What Are The Symptoms?
Many body systems can be affected by Lyme disease. Symptoms vary from person to person and can come and go. Symptoms are generally classified into early or late. Early symptoms occur days to weeks after a person becomes infected. Early symptoms include:
- Flu-like symptoms such as muscle aches, joint pain, fatigue, headache, stiff neck, chills, fever, or swollen lymph nodes
- Paralyzed muscles of the face
- Palpitations (common) or disturbances of heart rhythm (rare)
- An expanding rash called erythema migrans, or EM. The EM appears 1-30 days after the bite of an infected tick, expands over a one to two week period, and then disappears. More EMs, not necessarily at the site of the tick bite, can show up later. The EM is usually painless. The EM varies in shape and appearance. On dark skin the EM can look more like a bruise. The EM is not present in some people, or it may occur on a part of the body that is difficult to see
Painful redness that occurs less than 24 hours after a tick bite and does not expand is more likely to be a local allergic reaction to the tick's saliva. These symptoms can disappear without treatment but the infection may still be present. If early Lyme disease symptoms are not recognized and treated adequately, the disease may progress and be more difficult to treat.

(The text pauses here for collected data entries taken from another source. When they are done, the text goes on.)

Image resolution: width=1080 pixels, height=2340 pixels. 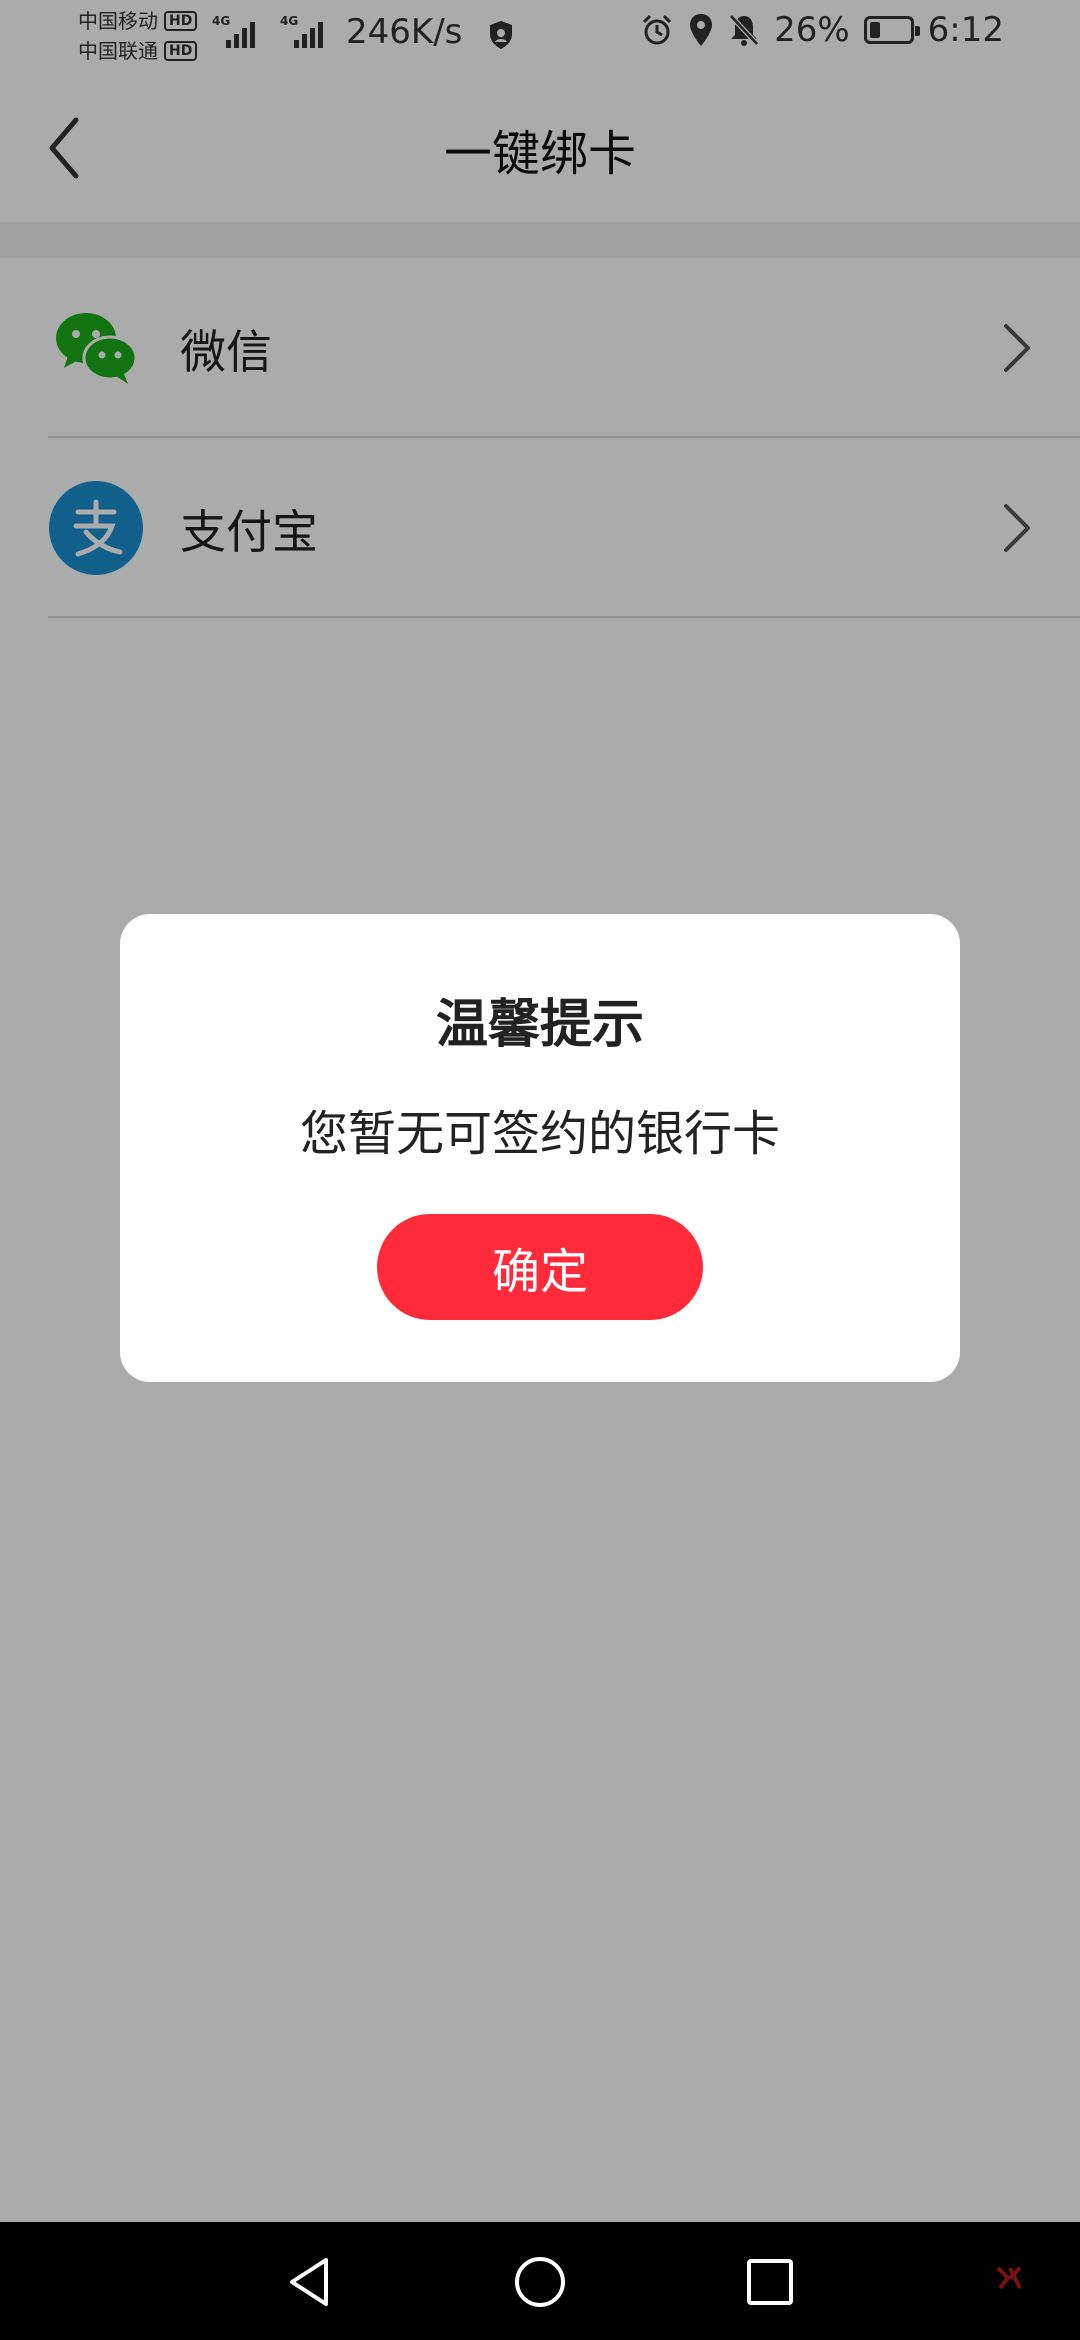 What do you see at coordinates (540, 1267) in the screenshot?
I see `confirm-button: 确定` at bounding box center [540, 1267].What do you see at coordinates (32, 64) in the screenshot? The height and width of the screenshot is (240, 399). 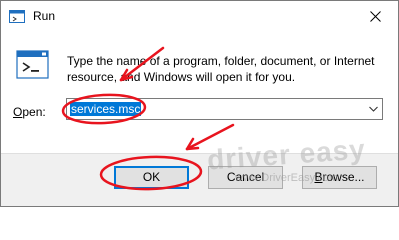 I see `run-program-icon` at bounding box center [32, 64].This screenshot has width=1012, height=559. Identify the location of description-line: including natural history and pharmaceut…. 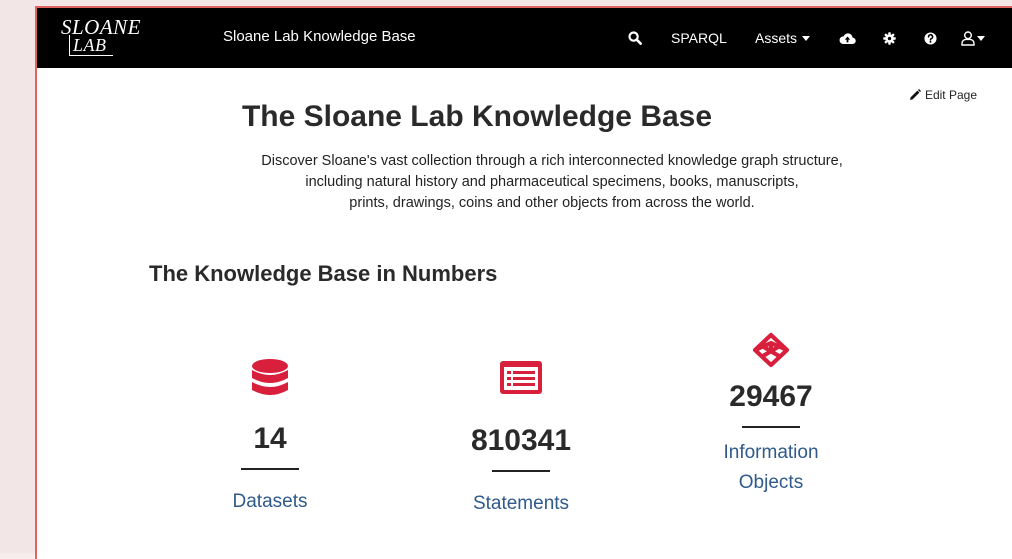
(552, 182).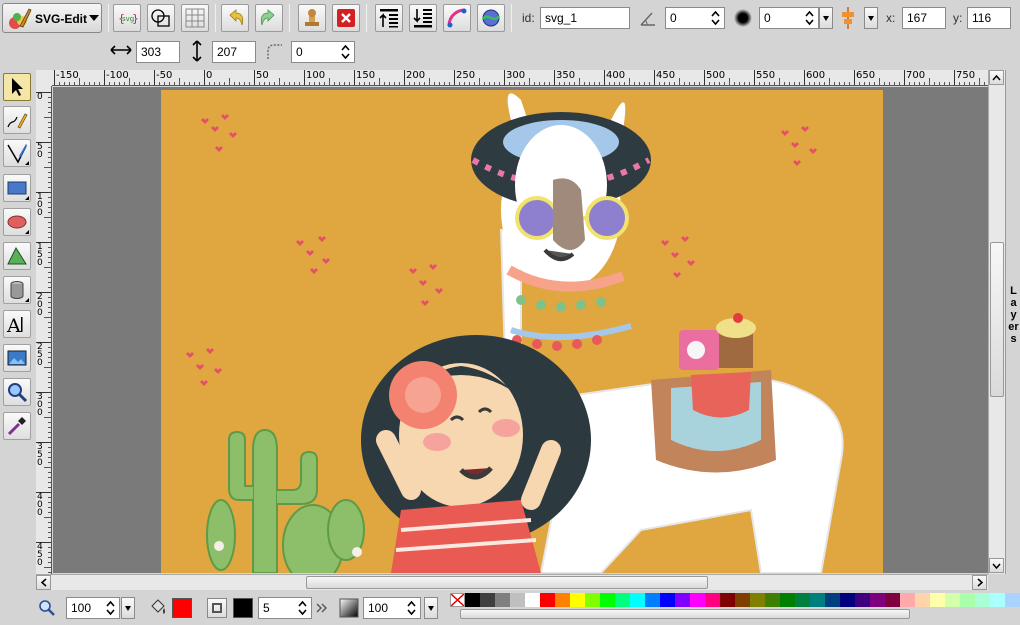 The image size is (1020, 625). Describe the element at coordinates (17, 222) in the screenshot. I see `ellipse-tool` at that location.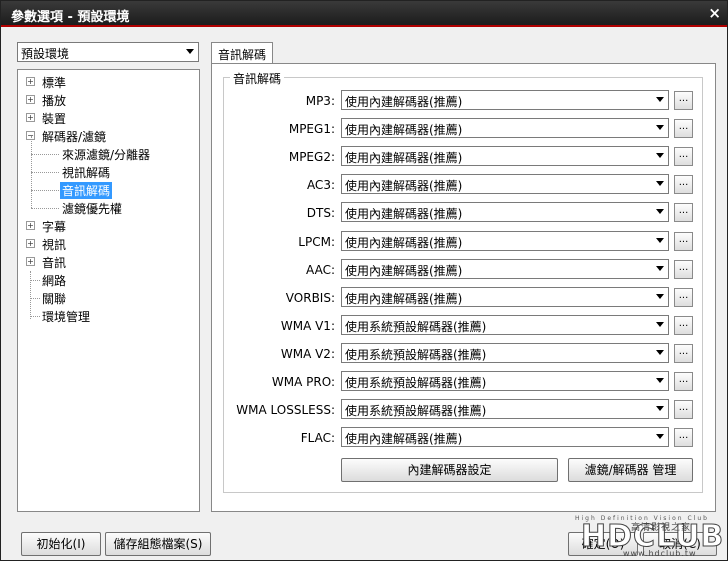 This screenshot has height=561, width=728. What do you see at coordinates (61, 544) in the screenshot?
I see `initialize-button: 初始化(I)` at bounding box center [61, 544].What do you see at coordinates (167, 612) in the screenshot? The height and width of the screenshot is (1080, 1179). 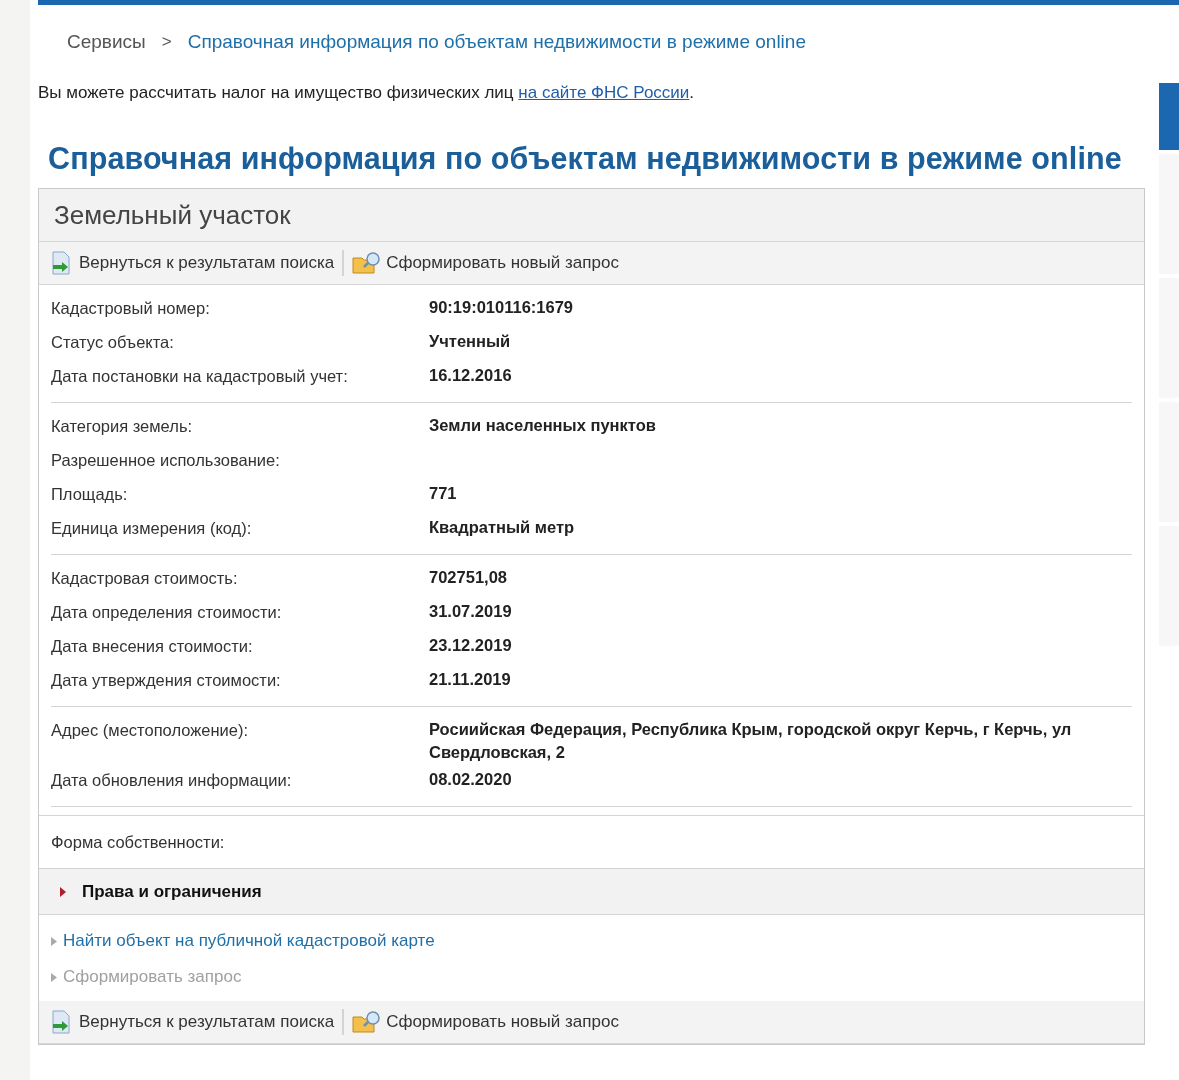 I see `field-label: Дата определения стоимости:` at bounding box center [167, 612].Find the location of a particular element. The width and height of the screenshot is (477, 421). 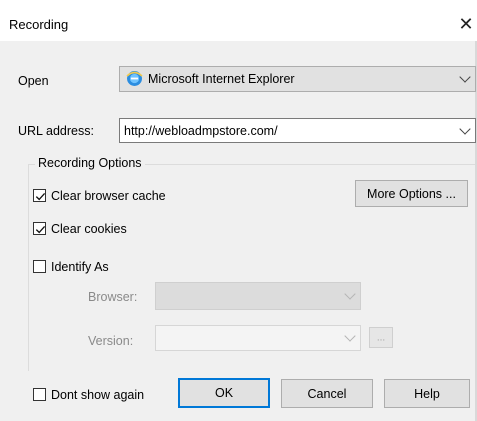

recording-options-legend: Recording Options is located at coordinates (90, 163).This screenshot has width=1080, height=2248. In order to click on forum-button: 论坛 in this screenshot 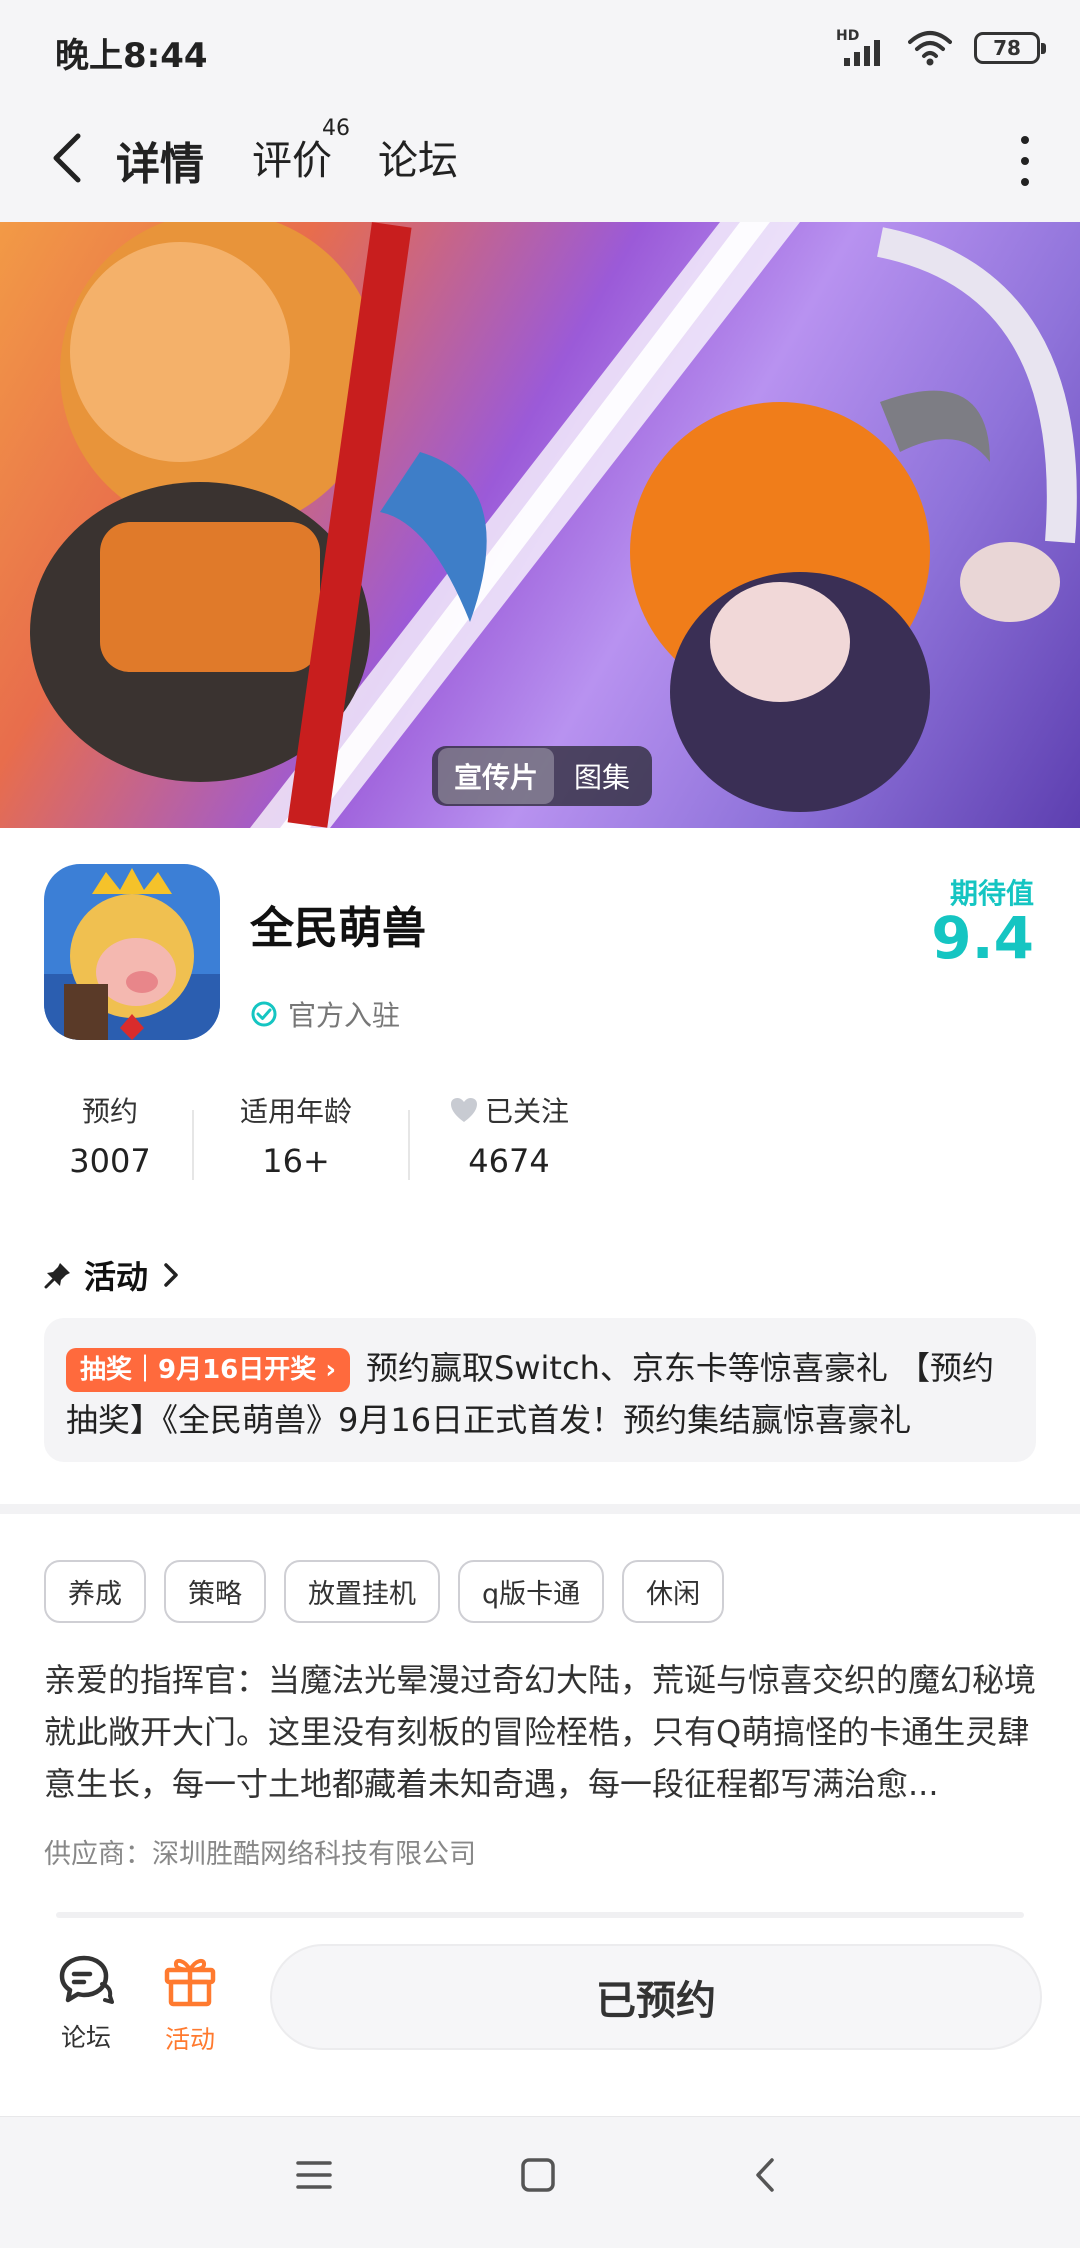, I will do `click(86, 2004)`.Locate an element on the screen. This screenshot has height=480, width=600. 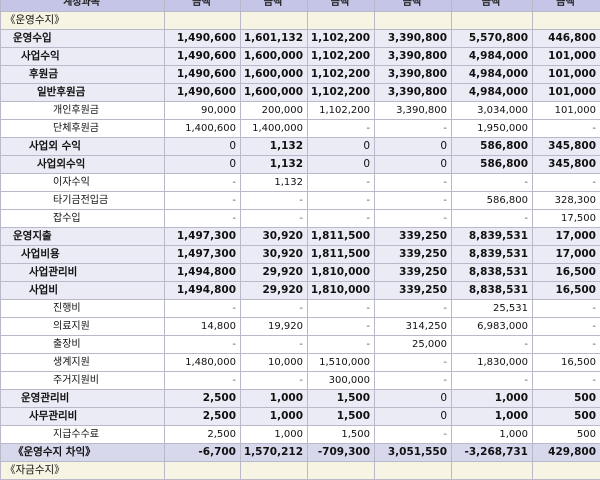
amount-cell: -709,300 is located at coordinates (342, 453).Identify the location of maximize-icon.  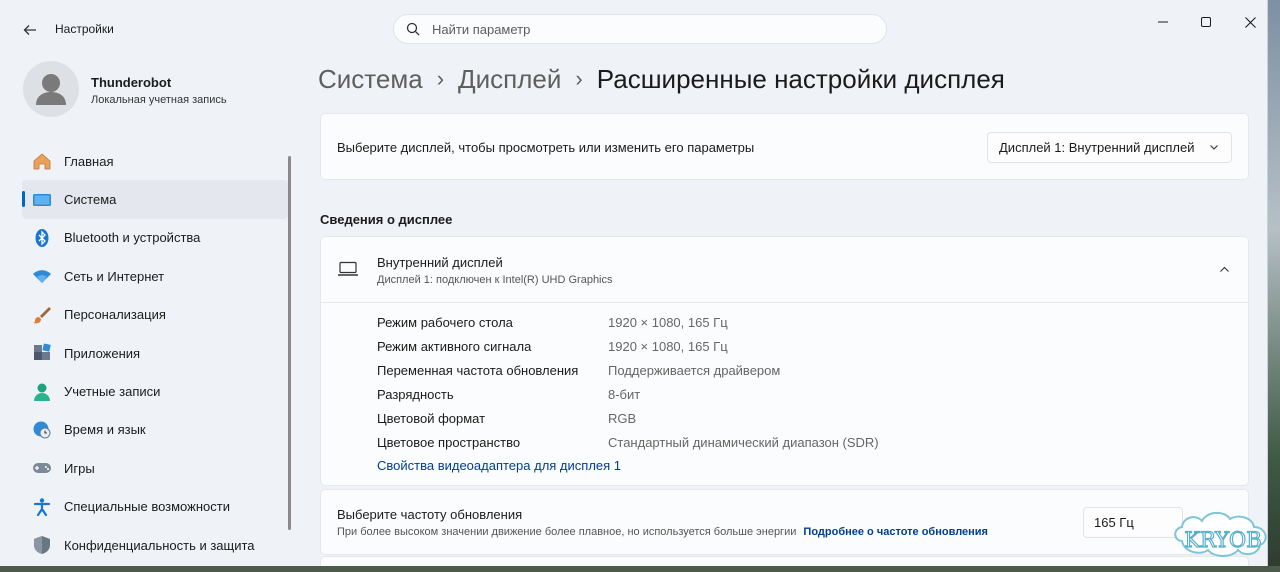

Late symptoms occur weeks, months, or years after becoming infected. Late symptoms may be the first sign of Lyme disease in some people. Late symptoms include:
- Numbness, tingling, or burning feelings in arms and legs. Muscles of the face, arms, or legs may twitch or become weak or paralyzed. Sharp pain in the arms, legs, neck, and back, may occur. Increased sensitivity to light may be present
- Swelling and pain of one or a few joints, especially the knees. Joint swelling sometimes moves from one joint to another, and may come and go
- Difficulties with memory, concentration, learning, or speech in both children and adults
- Some Lyme disease patients also experience mood swings, depression, or abnormal thought processes
Diagnosis and Treatment
People with symptoms of Lyme disease should see their doctor as early as possible. Some tick-borne diseases in California (e.g., anaplasmosis, ehrlichiosis and babesiosis), as well as other diseases, can produce symptoms similar to Lyme disease. Thus, Lyme disease can be difficult to diagnose.
A physician diagnoses Lyme disease based on symptoms. Additional information useful to a physician in making a diagnosis of Lyme disease include:
- Patient had a tick bite or was in an area where ticks occur. Because ticks are small, some people do not notice that they have been bitten
- Blood tests, but these need to be interpreted carefully
Prompt treatment with antibiotics during early Lyme disease can cure the infection and prevent complications of late Lyme disease. If treatment is delayed, treatment can be difficult and recovery may take longer.